I’ve had many people ask me about this “gluten free” thing and whether it’s “real.” Or is it just a fad?
First and foremost, the entity known as celiac disease is nothing new. The traditional acceptance of celiac disease is a condition where the immune system of the gut attacks the gluten containing portion of grains (namely wheat, but also to a certain degree in oats, barley and rye). This attack results in the lining of the gut (the villa) being flattened out. While a normal gut may have the area of a tennis court, in someone with celiac disease that eats gluten, the destruction of the lining of the gut leaves you with a ping pong table.
The shrinkage of the area that is needed to absorb nutrients wreaks havoc long term and leads to most of the issues associated with traditional celiac disease (osteoporosis, neurological disturbances, shortened life span, etc…). This is the far end of the spectrum and is usually diagnosed via biopsy of the lining of the gut. Moving up the spectrum (from worst to less-worser), the blood markers anti-transglutaminase and anti-gliadin antibodies will be elevated and can be checked in a blood test.
This is generally where mainstream medicine stops at the definition of celiac disease. However, as I mentioned, it is a spectrum and not a set point. As you move away from the biopsy proven gluten allergy to the other end of the spectrum, “sensitivity” becomes a much better word to use. At this end, the number of people with sensitivity to gluten is quite high and it is very real.
And the numbers of people with gluten sensitivity keep going up. But why?
A portion of this may due to a cross reaction between a protein found in the yeast Candida albicans and a protein found in gluten. This means that a prescription for antibiotics, which will increase the number of yeast in your gut, can initiate the onset of celiac disease in genetically susceptible patients.
Combine the wanton use of antibiotics with conventionally grown grains given high amounts of nitrogen-based fertilizer (more nitrogen leads to more gliadin for the gut to react to) and you’ve got a recipe for more gluten problems.
But it turns out the story may be more complicated. This particular article looks at the role of glyphosphate (the principle component of the herbicide Roundup used heavily in GMO crops) and the realionship to celiac disease. While the article is quite complex, here are the high points:
• Fish exposed to glyphosate develop digestive problems that are similar to celiac disease.
• Glyphosphate triggers imbalances in gut bacteria (reduced Lactobacillus and Bifidobacterium, which break down gluten).
• Disrupts detox P450 enzymes, interrupting the activation of vitamin A and D, the maintenance of bile acid production as well as the breakdown of environmental toxins.
• Glyphosphate chelates and leads to deficiencies in iron, cobalt, molybdenum and copper.

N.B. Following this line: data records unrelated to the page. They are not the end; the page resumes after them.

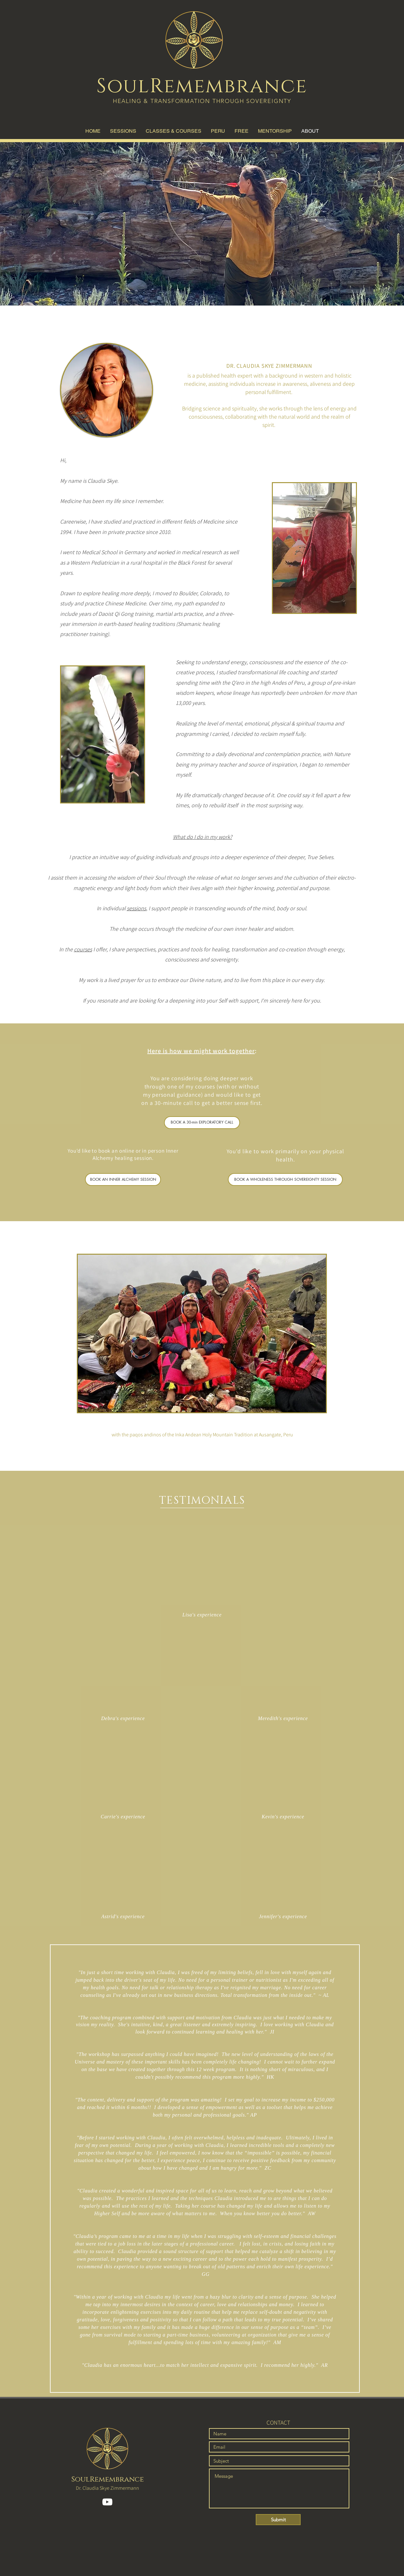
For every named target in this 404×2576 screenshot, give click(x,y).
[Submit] (278, 2519)
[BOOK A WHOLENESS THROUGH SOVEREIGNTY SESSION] (285, 1179)
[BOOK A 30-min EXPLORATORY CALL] (202, 1122)
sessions (136, 908)
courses (83, 949)
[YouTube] (107, 2502)
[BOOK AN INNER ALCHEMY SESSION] (123, 1179)
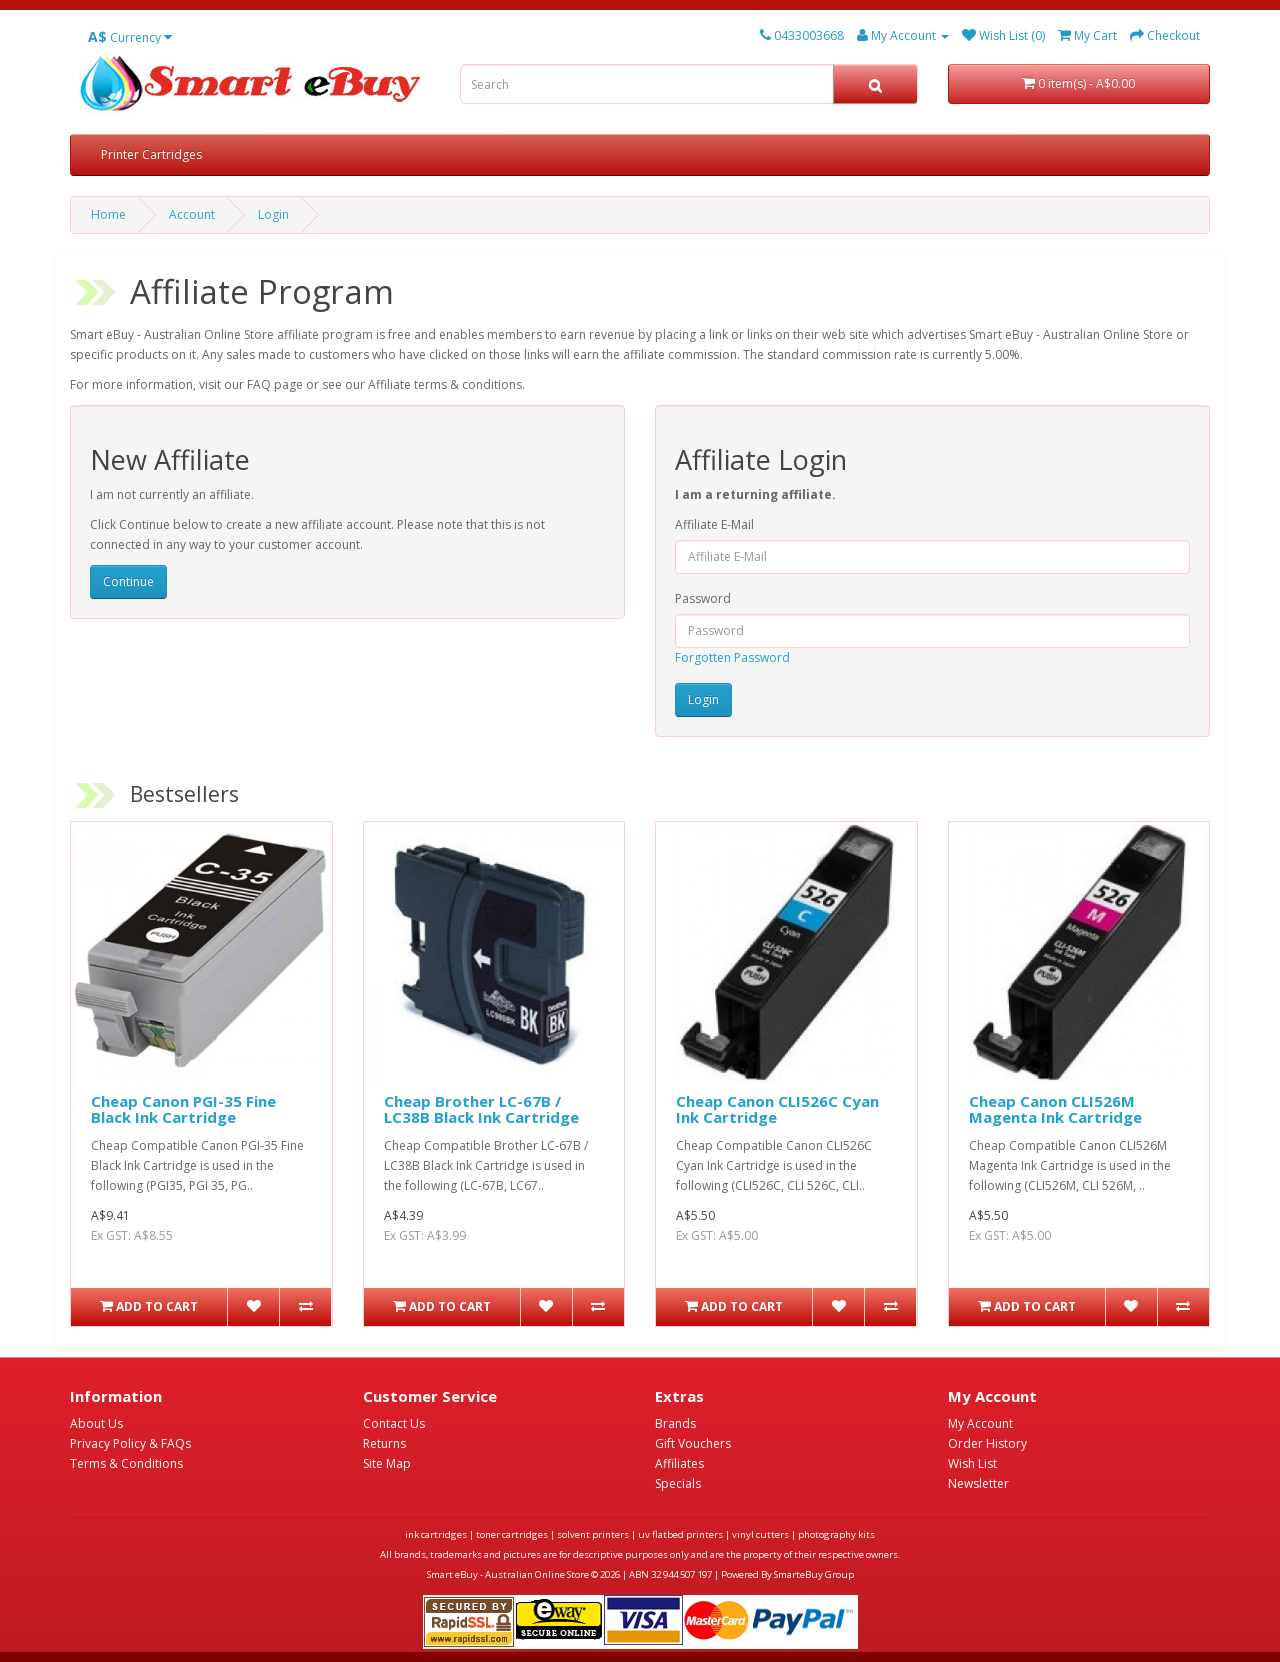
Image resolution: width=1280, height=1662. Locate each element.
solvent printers (593, 1534)
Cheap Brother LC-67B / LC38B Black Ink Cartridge (481, 1109)
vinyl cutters (760, 1534)
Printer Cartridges (151, 154)
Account (192, 214)
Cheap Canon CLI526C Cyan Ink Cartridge (777, 1109)
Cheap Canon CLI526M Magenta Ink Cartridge (1055, 1109)
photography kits (836, 1534)
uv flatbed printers (680, 1534)
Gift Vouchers (693, 1443)
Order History (987, 1443)
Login (273, 214)
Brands (675, 1423)
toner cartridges (512, 1534)
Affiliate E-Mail (714, 524)
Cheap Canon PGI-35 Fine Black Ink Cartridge (183, 1109)
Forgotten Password (732, 657)
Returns (384, 1443)
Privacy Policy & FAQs (130, 1443)
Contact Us (394, 1423)
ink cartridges (436, 1534)
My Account (980, 1423)
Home (108, 214)
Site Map (387, 1463)
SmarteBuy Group (814, 1574)
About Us (96, 1423)
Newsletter (978, 1483)
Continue (128, 581)
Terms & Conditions (126, 1463)
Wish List (972, 1463)
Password (703, 598)
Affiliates (679, 1463)
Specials (678, 1483)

• Glyphosphate leads to deficiencies in the amino acids tryptophan, tyrosine, methionine and selenomethionine.
• In addition, both celiac patients and glyphosphate exposure increase risk of non-Hodgkin’s lymphoma.
• Both are associated with reproductive issues like infertility, miscarriages, and birth defects.

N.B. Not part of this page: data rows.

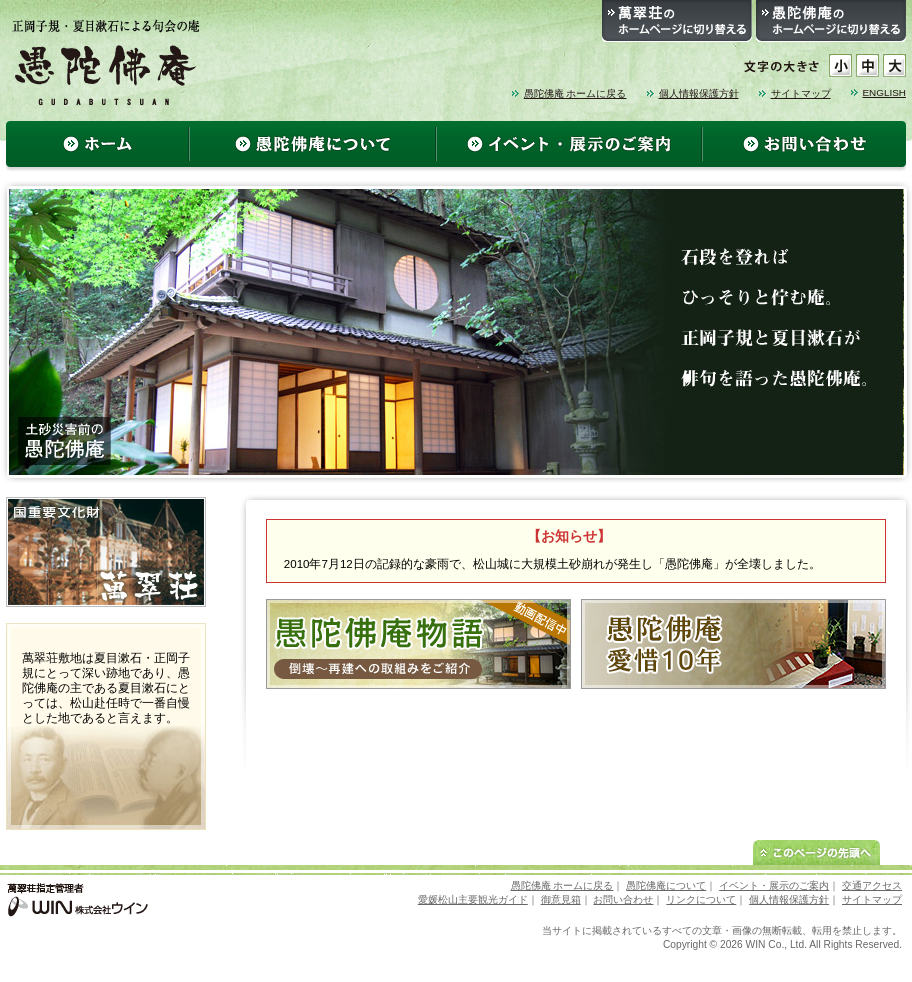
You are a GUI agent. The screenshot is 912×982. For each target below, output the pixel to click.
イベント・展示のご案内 (774, 885)
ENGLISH (885, 92)
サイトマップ (801, 93)
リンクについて (701, 899)
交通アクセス (872, 885)
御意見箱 (561, 899)
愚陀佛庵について (666, 885)
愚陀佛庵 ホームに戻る (575, 93)
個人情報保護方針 (699, 93)
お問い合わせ (623, 899)
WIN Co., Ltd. (776, 944)
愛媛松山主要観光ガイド (473, 899)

Making matters worse, glyphosphate residues in wheat and other crops are likely increasing due to the growing practice of crop desiccation just prior to the harvest.
So, is it glyphosphate toxicity or gluten sensitivity? I’m pretty sure that this article didn’t entirely clear things up for many of you. The bottom line is that the answer likely lies somewhere in between. Either way, it would seem smart to take away two needed changes from this article. First, living a naturally gluten-restricted diet is a good idea. This does NOT mean buying the same types of foods you have always eaten but just buying them gluten-free. Not a good idea.
Second, if you do take in any gluten-containing grains, make sure they are organic or at least GMO free to reduce the likelihood that you will be exposed to glyphosphate.